— start of Data for this exercise —

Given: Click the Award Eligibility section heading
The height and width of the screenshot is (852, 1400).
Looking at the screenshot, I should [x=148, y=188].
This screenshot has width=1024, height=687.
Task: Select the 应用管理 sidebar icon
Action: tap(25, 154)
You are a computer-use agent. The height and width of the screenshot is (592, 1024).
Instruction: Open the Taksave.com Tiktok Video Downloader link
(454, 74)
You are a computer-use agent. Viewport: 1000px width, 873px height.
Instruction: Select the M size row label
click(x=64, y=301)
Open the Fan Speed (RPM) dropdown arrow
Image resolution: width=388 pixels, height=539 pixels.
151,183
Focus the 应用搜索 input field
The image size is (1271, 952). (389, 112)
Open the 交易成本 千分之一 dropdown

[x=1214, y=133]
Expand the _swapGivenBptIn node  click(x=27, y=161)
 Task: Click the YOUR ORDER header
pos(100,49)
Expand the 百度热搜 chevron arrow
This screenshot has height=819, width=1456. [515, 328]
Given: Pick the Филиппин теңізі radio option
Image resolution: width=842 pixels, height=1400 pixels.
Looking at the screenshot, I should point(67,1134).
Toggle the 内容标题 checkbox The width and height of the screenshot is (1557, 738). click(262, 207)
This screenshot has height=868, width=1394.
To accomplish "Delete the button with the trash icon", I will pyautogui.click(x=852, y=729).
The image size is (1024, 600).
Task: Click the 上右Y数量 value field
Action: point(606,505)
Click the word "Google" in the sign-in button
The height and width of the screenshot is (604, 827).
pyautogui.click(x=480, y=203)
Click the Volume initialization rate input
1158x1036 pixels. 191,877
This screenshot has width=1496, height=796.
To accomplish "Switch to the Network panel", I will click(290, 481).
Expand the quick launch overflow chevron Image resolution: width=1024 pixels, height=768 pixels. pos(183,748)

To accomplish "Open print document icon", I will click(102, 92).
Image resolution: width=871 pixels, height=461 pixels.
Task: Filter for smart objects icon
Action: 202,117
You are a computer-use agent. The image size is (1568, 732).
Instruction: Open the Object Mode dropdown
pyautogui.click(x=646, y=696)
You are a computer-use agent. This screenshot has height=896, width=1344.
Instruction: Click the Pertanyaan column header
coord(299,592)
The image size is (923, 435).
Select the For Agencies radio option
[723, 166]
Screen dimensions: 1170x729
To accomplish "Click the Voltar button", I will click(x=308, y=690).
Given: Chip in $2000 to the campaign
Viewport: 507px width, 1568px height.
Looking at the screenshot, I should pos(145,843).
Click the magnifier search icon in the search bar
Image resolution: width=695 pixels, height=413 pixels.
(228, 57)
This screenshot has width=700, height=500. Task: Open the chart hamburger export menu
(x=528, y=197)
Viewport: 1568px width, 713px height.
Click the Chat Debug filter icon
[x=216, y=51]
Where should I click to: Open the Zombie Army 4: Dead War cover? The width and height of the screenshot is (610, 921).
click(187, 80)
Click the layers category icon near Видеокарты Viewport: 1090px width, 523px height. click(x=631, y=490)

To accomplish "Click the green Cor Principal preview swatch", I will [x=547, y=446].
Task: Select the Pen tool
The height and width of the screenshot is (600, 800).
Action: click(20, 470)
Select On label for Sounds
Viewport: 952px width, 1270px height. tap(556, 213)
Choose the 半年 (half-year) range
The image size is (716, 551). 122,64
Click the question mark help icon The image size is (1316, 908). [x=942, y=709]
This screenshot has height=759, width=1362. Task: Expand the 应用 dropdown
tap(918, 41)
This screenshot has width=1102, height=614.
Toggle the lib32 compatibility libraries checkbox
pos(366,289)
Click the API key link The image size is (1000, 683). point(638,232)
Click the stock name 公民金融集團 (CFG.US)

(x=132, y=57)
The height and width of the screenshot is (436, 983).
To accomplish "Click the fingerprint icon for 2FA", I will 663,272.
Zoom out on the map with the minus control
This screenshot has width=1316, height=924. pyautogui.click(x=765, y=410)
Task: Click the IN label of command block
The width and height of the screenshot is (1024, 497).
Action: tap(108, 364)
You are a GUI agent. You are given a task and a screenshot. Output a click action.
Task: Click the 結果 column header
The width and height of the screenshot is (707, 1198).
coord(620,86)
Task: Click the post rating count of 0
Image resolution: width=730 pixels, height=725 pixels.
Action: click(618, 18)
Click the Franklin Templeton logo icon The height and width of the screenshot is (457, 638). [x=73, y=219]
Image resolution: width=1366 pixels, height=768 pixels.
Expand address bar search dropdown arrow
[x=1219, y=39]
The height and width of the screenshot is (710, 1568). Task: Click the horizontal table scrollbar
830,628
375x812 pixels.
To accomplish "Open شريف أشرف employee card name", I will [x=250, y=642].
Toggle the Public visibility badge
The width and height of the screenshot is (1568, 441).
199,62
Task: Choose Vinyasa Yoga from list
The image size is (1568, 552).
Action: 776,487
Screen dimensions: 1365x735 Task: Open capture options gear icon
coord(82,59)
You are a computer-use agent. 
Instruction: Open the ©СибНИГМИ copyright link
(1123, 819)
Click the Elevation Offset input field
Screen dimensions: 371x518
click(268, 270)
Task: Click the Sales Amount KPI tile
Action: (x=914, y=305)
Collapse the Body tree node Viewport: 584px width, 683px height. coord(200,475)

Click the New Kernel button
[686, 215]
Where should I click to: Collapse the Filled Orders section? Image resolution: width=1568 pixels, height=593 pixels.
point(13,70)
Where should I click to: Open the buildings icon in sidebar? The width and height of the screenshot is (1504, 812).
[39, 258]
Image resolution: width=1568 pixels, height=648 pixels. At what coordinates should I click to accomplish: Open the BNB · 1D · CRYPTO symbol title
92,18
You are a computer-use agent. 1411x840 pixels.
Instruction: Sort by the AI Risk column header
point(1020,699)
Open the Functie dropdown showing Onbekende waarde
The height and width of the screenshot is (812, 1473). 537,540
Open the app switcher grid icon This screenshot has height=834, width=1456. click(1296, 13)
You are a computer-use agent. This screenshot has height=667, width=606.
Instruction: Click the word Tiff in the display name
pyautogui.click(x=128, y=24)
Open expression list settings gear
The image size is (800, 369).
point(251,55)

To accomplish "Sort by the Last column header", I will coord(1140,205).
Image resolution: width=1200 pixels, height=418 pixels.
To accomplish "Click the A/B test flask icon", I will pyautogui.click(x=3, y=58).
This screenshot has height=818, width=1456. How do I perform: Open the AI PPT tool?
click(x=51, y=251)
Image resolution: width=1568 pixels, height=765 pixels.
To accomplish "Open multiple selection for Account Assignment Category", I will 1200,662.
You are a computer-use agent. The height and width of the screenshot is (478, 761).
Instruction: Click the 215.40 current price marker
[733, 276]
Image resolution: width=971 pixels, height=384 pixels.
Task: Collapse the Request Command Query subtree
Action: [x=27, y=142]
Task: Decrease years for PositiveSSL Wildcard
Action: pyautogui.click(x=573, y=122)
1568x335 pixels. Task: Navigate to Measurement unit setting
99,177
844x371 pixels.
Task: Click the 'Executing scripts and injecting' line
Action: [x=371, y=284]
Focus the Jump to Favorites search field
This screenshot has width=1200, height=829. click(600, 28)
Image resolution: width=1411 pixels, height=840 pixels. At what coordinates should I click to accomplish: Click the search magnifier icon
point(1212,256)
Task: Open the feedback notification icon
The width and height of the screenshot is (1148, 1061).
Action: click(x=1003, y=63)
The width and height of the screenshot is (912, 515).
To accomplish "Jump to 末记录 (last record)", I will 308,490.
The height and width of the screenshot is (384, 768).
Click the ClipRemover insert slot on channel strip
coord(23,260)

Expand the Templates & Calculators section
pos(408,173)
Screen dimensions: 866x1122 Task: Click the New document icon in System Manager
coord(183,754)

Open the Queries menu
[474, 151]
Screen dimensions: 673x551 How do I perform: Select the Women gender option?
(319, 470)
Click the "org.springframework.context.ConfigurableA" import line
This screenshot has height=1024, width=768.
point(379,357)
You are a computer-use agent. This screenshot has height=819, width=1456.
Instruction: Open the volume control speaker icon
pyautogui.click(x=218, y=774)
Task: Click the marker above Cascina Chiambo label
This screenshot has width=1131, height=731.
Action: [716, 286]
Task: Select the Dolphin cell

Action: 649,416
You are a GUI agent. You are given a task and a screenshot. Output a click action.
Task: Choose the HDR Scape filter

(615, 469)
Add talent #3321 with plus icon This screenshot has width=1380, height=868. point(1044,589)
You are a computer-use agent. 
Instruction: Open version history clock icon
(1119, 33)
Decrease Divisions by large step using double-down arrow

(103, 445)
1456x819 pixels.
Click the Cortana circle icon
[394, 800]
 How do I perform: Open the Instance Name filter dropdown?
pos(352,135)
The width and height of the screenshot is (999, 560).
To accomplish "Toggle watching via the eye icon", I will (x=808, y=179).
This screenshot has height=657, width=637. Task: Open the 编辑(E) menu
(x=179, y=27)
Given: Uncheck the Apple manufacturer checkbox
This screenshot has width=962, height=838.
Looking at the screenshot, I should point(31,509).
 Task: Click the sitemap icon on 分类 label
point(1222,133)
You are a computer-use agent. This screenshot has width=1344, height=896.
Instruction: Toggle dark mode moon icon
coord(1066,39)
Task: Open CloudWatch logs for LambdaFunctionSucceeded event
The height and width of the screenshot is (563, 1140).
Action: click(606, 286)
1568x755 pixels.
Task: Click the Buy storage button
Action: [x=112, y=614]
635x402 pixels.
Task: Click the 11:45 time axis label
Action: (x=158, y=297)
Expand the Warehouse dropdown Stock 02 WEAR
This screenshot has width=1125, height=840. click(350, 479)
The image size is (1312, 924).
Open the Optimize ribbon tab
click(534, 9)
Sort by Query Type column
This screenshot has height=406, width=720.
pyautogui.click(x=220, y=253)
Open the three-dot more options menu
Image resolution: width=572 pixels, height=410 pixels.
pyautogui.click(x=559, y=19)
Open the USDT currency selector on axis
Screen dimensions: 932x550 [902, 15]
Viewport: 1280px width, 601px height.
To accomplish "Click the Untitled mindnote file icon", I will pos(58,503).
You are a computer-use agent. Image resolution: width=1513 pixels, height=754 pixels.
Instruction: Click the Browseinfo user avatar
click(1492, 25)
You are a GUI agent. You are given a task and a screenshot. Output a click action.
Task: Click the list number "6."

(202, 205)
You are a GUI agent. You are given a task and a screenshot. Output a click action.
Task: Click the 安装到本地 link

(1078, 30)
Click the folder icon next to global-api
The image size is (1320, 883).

— end of Data for this exercise —

Task directions:
Reproduce the portion of the data that opens with the line containing "agent. This screenshot has height=819, width=1456." and closes with the line containing "Add talent #3321", with "Dolphin" replaced by "Whale" and all else unchanged.

Task result:
You are a computer-use agent. This screenshot has height=819, width=1456.
Instruction: Open the volume control speaker icon
pyautogui.click(x=218, y=774)
Task: Click the marker above Cascina Chiambo label
This screenshot has width=1131, height=731.
Action: [716, 286]
Task: Select the Whale cell

Action: 649,416
You are a GUI agent. You are given a task and a screenshot. Output a click action.
Task: Choose the HDR Scape filter

(615, 469)
Add talent #3321 with plus icon This screenshot has width=1380, height=868. point(1044,589)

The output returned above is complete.